Responding to Shaniya’s Fate

Like many of you, I can’t get Shaniya Davis out of my mind. I replay mental pictures of her sweet face, then fast forward to grim imaginations of what her last hours were like. And I weep.

Many people have expressed their own reactions to me, after hearing of this five year old being trafficked for sex- by her mother- and then murdered. I’ve heard rants and rage poured out in detailed descriptions of castration, being drawn and quartered and a special section in hell for the perpetrators. I have seen the pain and confusion on people’s faces that such a nightmare could be true and not just part of a macabre horror movie.

I understand. I burn with anger too, as I believe God does, for the injustice, the cruelty, the unbridled lust and gross misuse of power toward this vulnerable child who could not even hope to defend herself. But for the perpetrators, I feel pity. To be able to do what they did, they must have been , and still are, living in their own personal hell on earth. They have their own stories of misuse, lovelessness, addictions, and wrong choices that led them to this precipice. They are surely among the most miserable of people, having lost their very humanity. I hate the lies they believed.
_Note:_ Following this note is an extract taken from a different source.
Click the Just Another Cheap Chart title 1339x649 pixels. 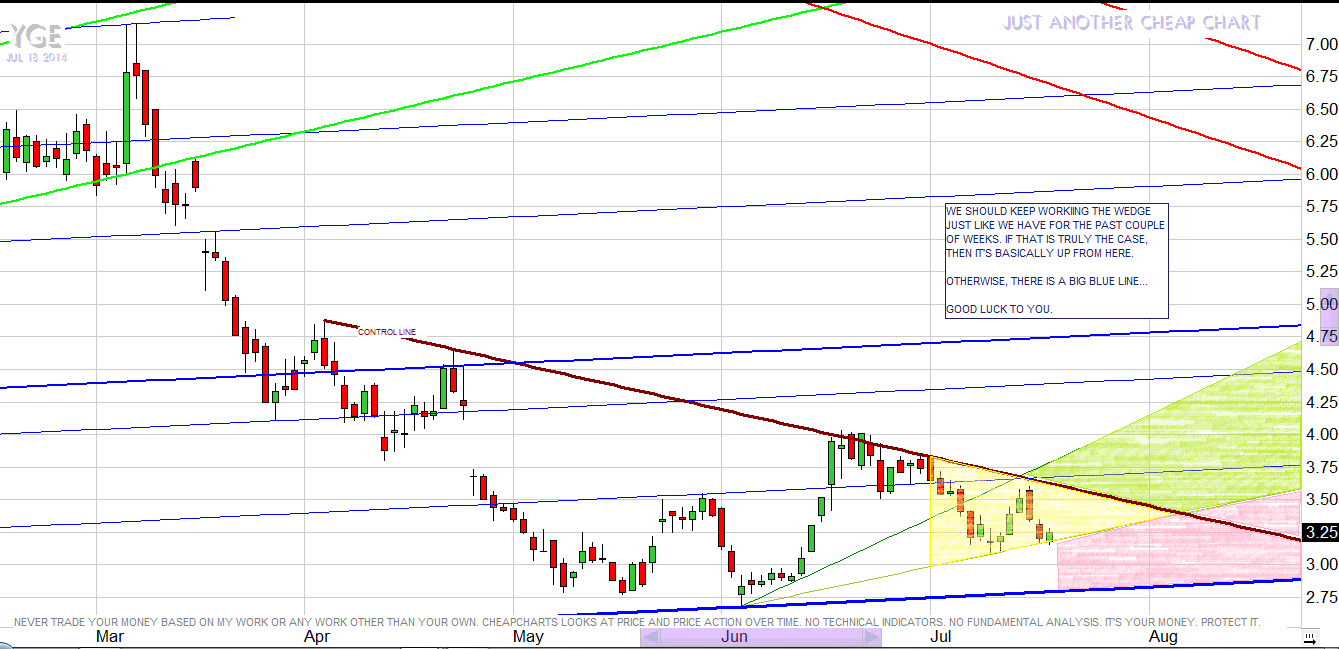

I hate the selfishness within each of us, including myself, that thankfully doesn’t reach this level of expression for most.

So as I weep and my heart aches mercilessly, I tell myself that this all must be channeled effectively. That something good must come from such unspeakable evil. We must bring truth and light into the dark society that teaches our citizens, from childhood, that value lies in sex appeal and that girls (and sometimes boys) are merely orifices for pleasure. We must fight all that devalues life and feeds the self-absorption that leads us to disregard the worth of another human being in the pursuit of our own desires.

And we must do all we can to cripple the travesty of human trafficking. It changes nothing to say “Oh, how horrible”, then turn away and continue with our life as usual. Or “I hope someone does something.” Or “The government needs to do more.” We must stop the kingdom building in anti-trafficking organizations where branding and media attention sometimes overshadow the mission of ending slavery, and competition for dollars keeps us from working cooperatively.

For a crime this rampant - the #2 and fastest growing in the world- it will take a movement. It will take each of us doing what we can, no matter how small. Because all our small contributions, pieced together, add up to something very large. Because nothing else has any hope of bringing change.  And because maybe, just maybe, we can keep the same fate Shaniya faced, from happening to another child.